Listing 9-5: Handling different kinds of errors in different ways

The type of the value that `File::open` returns inside the `Err` variant is
`io::Error`, which is a struct provided by the standard library. This struct
has a method `kind` that we can call to get an `io::ErrorKind` value. The enum
`io::ErrorKind` is provided by the standard library and has variants
representing the different kinds of errors that might result from an `io`
operation. The variant we want to use is `ErrorKind::NotFound`, which indicates
the file we’re trying to open doesn’t exist yet. So we match on
`greeting_file_result`, but we also have an inner match on `error.kind()`.
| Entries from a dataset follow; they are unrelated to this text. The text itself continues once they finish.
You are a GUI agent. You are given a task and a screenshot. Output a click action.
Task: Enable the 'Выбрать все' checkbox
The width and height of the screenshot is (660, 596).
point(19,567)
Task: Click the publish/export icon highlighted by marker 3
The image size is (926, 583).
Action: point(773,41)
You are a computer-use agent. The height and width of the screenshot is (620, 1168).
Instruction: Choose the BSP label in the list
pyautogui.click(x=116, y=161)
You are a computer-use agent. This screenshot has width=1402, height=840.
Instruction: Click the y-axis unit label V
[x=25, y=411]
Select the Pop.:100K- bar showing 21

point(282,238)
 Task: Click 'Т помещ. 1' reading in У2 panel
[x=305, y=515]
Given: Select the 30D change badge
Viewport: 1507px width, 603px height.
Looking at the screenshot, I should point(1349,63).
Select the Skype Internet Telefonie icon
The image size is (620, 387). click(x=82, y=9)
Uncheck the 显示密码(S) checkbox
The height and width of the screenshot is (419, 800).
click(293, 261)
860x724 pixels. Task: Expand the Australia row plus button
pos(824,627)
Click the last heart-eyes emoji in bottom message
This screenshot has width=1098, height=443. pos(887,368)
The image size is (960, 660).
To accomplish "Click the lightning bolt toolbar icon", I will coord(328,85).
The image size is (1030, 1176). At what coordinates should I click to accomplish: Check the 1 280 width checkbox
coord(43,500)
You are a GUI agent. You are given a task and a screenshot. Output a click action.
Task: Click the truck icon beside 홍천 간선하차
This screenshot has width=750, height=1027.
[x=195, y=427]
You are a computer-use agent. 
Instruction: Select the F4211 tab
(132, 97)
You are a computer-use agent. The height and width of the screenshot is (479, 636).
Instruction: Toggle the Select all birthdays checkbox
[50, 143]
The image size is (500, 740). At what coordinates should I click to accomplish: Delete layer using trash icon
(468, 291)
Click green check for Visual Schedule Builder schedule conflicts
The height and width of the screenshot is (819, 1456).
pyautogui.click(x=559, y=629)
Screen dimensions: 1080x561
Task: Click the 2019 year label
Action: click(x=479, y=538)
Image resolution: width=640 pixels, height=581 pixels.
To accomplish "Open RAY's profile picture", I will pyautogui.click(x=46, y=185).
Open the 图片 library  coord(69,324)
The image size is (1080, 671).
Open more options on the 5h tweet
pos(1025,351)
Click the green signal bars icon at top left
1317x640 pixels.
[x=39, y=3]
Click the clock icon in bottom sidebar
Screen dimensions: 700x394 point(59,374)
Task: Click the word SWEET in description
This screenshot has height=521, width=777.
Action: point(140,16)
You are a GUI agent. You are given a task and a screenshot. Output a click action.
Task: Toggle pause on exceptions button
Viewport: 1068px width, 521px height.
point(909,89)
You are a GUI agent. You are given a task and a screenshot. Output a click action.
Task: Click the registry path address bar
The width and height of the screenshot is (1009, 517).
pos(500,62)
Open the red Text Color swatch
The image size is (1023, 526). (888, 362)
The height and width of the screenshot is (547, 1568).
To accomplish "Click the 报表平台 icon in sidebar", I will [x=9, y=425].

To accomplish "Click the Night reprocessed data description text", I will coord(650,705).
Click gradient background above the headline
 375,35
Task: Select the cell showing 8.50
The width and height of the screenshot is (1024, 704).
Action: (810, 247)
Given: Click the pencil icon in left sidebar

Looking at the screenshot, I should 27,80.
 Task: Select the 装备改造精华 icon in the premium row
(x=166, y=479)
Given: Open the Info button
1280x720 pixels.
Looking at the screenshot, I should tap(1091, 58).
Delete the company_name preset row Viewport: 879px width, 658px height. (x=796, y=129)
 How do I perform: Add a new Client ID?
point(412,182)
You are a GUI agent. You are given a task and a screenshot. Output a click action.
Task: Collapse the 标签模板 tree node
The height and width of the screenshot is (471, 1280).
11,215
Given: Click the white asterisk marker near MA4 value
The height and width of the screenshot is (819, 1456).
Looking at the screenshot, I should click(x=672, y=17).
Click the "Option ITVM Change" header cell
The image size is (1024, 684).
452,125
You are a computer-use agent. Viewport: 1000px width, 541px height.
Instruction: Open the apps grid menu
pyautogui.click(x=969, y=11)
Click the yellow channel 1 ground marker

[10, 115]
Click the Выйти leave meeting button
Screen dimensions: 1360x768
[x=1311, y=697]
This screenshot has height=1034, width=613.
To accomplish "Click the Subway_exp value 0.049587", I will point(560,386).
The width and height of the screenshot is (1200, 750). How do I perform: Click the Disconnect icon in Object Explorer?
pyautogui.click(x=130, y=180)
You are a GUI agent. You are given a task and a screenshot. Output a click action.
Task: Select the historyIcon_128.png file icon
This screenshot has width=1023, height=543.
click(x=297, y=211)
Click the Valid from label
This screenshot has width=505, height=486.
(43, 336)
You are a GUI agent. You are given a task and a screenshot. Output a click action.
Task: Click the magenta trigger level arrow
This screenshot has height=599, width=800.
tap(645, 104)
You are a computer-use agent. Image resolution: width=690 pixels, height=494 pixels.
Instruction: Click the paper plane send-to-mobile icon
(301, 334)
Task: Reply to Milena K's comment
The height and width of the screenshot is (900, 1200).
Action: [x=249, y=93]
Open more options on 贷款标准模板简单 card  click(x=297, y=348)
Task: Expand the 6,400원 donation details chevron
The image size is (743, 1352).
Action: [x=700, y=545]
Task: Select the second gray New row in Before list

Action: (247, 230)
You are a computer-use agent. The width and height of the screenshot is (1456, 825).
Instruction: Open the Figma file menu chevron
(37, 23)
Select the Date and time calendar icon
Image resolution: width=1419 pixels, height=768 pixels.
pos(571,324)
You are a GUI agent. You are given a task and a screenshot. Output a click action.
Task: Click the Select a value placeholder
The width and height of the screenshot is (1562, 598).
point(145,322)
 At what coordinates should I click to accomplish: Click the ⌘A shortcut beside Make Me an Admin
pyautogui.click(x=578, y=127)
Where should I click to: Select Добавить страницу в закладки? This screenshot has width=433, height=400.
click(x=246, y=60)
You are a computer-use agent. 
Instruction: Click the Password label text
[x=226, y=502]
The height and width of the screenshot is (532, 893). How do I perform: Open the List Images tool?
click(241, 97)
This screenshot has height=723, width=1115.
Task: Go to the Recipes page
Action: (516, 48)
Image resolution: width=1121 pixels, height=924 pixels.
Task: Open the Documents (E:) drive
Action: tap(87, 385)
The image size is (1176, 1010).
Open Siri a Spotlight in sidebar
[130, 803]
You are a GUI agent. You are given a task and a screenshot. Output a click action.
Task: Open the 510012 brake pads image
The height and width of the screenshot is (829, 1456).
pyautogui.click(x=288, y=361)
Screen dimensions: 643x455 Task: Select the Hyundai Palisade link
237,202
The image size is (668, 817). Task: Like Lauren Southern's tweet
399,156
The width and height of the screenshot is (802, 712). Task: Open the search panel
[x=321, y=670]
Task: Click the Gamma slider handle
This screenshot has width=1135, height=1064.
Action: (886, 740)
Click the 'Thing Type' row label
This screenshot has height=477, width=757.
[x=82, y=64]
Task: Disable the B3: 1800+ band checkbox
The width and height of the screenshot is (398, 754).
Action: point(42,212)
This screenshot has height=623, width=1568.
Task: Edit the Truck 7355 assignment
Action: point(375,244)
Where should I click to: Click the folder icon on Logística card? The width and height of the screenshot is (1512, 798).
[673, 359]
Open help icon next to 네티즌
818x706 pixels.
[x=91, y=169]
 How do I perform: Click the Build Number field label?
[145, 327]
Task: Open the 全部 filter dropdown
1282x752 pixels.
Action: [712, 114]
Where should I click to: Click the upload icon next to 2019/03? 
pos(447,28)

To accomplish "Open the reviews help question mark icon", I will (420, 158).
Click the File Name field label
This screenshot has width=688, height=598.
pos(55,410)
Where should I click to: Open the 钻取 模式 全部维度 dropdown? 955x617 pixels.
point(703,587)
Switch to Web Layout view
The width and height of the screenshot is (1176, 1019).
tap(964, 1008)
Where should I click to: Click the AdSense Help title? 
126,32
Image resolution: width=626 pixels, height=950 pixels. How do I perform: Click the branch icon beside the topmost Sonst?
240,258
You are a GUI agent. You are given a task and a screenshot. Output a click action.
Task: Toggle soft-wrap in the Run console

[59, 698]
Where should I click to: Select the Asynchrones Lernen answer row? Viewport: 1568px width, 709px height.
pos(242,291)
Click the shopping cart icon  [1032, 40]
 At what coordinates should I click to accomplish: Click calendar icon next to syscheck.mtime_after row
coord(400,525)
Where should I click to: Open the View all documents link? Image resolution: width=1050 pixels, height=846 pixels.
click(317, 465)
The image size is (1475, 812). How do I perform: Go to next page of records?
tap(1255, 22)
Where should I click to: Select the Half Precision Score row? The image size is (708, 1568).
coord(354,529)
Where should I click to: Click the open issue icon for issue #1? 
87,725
The condition we want to check in the inner match is whether the value returned
by `error.kind()` is the `NotFound` variant of the `ErrorKind` enum. If it is,
we try to create the file with `File::create`. However, because `File::create`
could also fail, we need a second arm in the inner `match` expression. When the
file can’t be created, a different error message is printed. The second arm of
the outer `match` stays the same, so the program panics on any error besides
the missing file error.

#### Alternatives to Using match with Result<T, E>

That’s a lot of `match`! The `match` expression is very useful but also very
much a primitive. In Chapter 13, you’ll learn about closures, which are used
with many of the methods defined on `Result<T, E>`. These methods can be more
concise than using `match` when handling `Result<T, E>` values in your code.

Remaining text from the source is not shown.